Load your DCD trajectory and write out a new TRR:

import MDAnalysis as mda

u = mda.Universe(PSF, DCD)
with mda.Writer(TRR, n_atoms=u.atoms.n_atoms):
  for ts in u.trajectory:
     W.write(u.atoms)

You can then load the new trajectory with

u2 = mda.Universe(PSF, TRR)

Note that you can write out a, say, GRO file with

u.atoms.write(GRO)

which can then be used with the TRR

u3 = mda.Universe(GRO, TRR)

In general, conversion works for all supported coordinate formats.

How can I write out a trajectory with a subset of atoms?

If you want to write, say, an XYZ trajectory of only the water oxygen atoms, given a topology TPR and a trajectory XTC

import MDAnalysis as mda

u = mda.Universe(TPR, XTC)
w = u.select_atoms("resname SOL and name OW")
with mda.Writer("ow.xyz", n_atoms=w.n_atoms) as W:
    for ts in u.trajectory:
        W.write(w)

Note that you probably also need to write a minimal "topology" file for further analysis/visualization. A simple "GRO" or "PDB" file might suffice: w.write("ow.gro").

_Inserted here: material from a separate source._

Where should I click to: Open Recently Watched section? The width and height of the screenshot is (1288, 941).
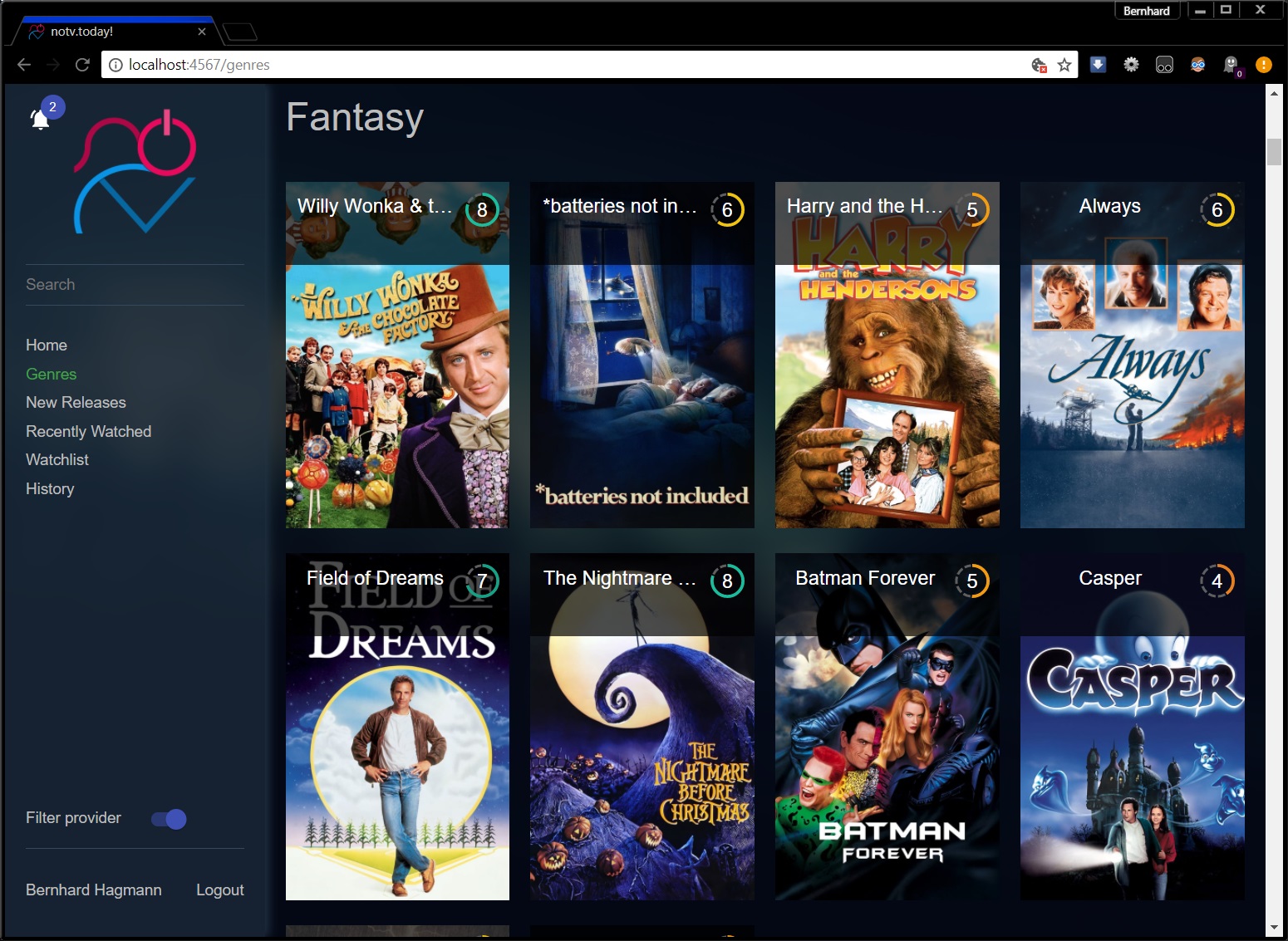click(88, 431)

See the Table of Coordinate Formats for all the formats that can be written.

How can I read a LAMMPS trajectory with Lennard-Jones (unit=LJ) units?

Source: user mailinglist

I do simulation in LAMMPS with LJ units. I read the MDAnalysis manual and realized that the lj unit is not automatically detected by it. How can load the dump files (LAMMPSDUMP) with lj unit system? Can I redefine MDAnalysis (basic) units in LJ and use them in my analysis?

My understanding (based on the 0.19.2 release docs) is that we don’t support LJ units directly in the sense that they cannot automatically converted to the MDAnalysis base units (Å and ps) but you can load your raw values into a trajectory. Just be aware that MDAnalysis keeps thinking that these values are in Å and ps.

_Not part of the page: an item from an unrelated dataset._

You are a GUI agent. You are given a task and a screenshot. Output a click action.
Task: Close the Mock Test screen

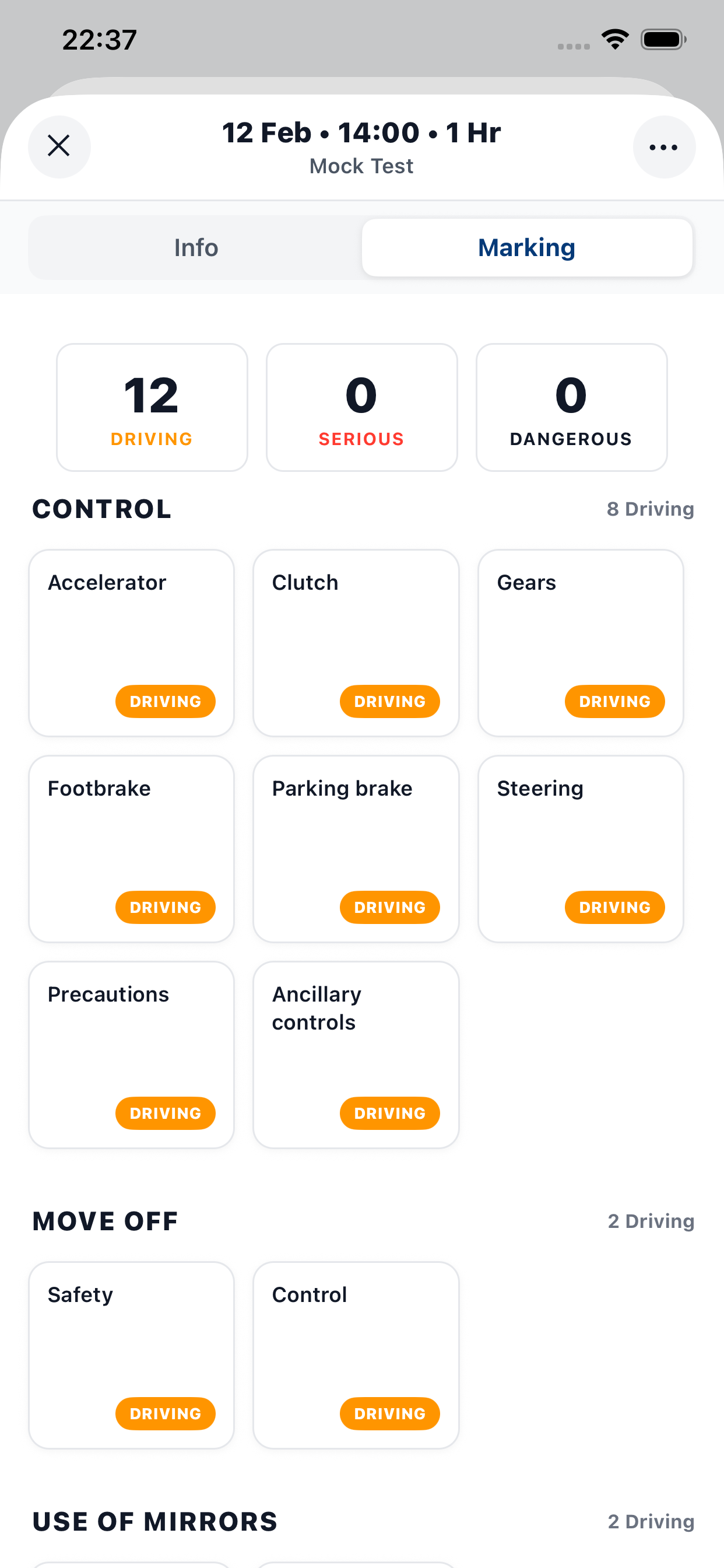pyautogui.click(x=59, y=146)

At the moment, there's no LJ unit feature implemented that would convert LJ units to real units in MDA but the following might be a workaround:

Raw data

If you are ok with just directly using the numbers “as they are” you can fake units of “1” by pretending that the information in the file is exactly in the MDAnalysis units (namely Å and ps). LAMMPSD.DATAReader has Å as its length unit so that should then give you all your lengths in LJ sigmas and you can multiply manually to get Å.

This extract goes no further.